WHAT NEEDS TO BE DONE: Search the records below for "link"; copy each line that has it.

DATA SUPPLIED:
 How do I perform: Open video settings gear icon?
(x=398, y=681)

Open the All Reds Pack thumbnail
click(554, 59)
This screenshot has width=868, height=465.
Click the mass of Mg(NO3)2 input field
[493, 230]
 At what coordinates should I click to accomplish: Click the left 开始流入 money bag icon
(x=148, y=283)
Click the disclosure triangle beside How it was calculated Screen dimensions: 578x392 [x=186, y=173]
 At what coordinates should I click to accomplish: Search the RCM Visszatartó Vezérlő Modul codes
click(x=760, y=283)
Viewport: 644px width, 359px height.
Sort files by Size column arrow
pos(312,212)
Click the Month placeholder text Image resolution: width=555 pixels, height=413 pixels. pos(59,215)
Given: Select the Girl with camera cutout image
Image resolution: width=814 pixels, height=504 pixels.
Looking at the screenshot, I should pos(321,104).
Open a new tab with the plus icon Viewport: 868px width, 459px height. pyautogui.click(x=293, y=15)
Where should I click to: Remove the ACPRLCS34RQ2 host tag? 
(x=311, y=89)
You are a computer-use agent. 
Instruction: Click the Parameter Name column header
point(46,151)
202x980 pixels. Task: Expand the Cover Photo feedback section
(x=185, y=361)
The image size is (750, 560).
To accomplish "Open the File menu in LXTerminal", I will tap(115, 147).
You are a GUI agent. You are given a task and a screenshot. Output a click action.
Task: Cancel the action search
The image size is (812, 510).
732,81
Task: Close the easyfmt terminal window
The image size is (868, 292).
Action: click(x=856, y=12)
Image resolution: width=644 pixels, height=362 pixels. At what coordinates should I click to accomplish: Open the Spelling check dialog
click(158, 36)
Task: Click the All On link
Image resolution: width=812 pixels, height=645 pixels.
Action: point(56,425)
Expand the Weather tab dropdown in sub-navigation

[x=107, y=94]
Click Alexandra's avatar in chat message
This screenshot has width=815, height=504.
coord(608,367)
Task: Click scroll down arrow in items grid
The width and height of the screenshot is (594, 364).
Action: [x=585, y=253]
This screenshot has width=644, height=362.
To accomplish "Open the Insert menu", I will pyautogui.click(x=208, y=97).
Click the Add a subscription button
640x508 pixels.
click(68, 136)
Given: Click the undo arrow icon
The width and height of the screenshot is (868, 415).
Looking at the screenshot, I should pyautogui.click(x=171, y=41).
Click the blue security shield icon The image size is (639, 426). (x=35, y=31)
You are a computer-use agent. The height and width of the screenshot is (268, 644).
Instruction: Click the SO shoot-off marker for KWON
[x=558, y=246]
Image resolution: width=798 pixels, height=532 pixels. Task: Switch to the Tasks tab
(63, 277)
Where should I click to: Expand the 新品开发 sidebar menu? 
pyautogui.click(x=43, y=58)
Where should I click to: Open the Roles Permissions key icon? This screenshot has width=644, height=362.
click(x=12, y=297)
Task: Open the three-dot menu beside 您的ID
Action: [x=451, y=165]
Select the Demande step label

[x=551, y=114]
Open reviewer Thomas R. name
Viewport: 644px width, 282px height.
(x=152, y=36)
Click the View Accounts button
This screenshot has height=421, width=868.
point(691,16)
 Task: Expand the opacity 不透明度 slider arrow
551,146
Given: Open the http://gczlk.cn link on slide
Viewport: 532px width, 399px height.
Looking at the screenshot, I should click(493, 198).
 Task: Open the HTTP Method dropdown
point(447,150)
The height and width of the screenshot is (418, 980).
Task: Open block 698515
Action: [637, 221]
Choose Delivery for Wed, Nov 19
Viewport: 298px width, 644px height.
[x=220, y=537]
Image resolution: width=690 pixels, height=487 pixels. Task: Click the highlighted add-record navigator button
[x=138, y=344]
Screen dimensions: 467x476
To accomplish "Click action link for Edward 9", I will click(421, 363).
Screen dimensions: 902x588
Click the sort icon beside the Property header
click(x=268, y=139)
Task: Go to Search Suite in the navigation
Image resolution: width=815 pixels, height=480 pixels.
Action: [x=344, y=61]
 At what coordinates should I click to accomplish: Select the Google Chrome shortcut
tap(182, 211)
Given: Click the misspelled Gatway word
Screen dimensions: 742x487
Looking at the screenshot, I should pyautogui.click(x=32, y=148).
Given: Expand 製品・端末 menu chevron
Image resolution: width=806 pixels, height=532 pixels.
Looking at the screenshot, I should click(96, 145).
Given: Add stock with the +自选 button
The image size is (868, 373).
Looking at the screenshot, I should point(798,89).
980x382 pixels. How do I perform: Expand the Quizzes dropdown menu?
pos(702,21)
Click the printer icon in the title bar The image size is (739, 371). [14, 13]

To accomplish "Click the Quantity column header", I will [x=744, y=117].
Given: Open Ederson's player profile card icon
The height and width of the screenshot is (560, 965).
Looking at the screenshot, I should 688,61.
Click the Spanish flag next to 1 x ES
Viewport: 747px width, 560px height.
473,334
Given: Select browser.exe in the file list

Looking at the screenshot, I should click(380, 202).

TASK ANSWER:
Task: Click the All On link
Given: Open the http://gczlk.cn link on slide
To accomplish "Click action link for Edward 9", I will click(421, 363).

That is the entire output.